At the bank’s last meeting, in late June, policymakers unexpectedly raised interest rates by half a percentage point, citing the persistence in inflation after data was surprisingly high, even as they acknowledged the painful impact it would have on people who need to reset the interest rates on their mortgages.

Bank officials said that they expected inflation to continue to fall throughout the rest of the year, to just below the 5 percent, with much of the decline driven by lower household energy bills. Inflation wouldn’t return to the central bank’s 2 percent target until the first half of 2025. This was based on the assumption that the bank’s interest rate would stay above 5 percent through 2025, as implied by trading in financial markets. That said, there was uncertainty around these forecasts, the bank said, and the risk was that inflation would turn out higher than expected, rather than lower.

The bank marginally raised its forecasts for economic growth this year, to half a percent from a quarter point, because low unemployment has served to support household incomes. But the bank said the economy would grow more slowly than previously expected for the next two years as higher interest rates took their toll, weakening business and household investment and weighing on consumer spending.

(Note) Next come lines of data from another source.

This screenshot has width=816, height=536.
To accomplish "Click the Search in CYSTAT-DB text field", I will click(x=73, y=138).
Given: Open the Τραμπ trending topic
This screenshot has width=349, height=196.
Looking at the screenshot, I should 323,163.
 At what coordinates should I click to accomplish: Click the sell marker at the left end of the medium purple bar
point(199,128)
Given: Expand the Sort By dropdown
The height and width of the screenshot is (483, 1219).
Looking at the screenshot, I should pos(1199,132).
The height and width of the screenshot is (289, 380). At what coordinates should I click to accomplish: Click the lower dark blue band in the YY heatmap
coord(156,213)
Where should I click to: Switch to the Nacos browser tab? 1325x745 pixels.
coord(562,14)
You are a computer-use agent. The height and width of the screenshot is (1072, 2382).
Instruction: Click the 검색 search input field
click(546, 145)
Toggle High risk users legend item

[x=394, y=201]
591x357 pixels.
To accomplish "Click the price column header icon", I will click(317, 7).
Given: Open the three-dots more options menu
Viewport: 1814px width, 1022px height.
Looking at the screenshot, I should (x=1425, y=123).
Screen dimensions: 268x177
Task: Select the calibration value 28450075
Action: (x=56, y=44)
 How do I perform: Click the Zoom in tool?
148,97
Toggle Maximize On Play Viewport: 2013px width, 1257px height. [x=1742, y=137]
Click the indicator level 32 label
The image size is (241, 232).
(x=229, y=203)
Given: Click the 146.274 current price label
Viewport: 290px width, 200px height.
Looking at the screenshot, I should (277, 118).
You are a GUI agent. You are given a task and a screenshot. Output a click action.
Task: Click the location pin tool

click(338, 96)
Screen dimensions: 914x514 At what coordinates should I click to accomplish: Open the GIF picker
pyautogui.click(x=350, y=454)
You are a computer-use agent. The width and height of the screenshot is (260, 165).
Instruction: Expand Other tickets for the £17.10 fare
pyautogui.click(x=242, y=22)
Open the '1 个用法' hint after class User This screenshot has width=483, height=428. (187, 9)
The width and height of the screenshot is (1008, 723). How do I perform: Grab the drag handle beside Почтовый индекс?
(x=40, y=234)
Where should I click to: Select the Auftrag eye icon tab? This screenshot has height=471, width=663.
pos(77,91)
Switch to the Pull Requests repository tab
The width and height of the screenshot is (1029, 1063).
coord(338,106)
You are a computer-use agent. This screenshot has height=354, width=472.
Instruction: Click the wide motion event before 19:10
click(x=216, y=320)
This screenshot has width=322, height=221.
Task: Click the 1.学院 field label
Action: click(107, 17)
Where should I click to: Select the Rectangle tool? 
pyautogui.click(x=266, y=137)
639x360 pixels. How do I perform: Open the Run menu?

The Bank of England was the first major central bank to respond to prices that were jumping higher when it raised rates in December 2021. But since then policymakers have come under intense criticism. Some critics have argued that the bank responded too slowly, and then too weakly, to inflation. Now, some worry that policymakers will overcompensate and raise interest rates higher than necessary, causing needless economic pain.

Last week, the central bank announced that Ben Bernanke, the former Federal Reserve chair, would lead a review into the bank’s forecasting, which is used to support monetary policy decision making. Mr. Bernanke led the Fed from 2006 to early 2014, through the financial crisis and the use of unprecedented monetary policy tools, such as quantitative easing.

In a statement, Mr. Bernanke said: “Forecasts are an important tool for central banks to assess the economic outlook. But it is right to review the design and use of forecasts and their role in policymaking, in light of major economic shocks.”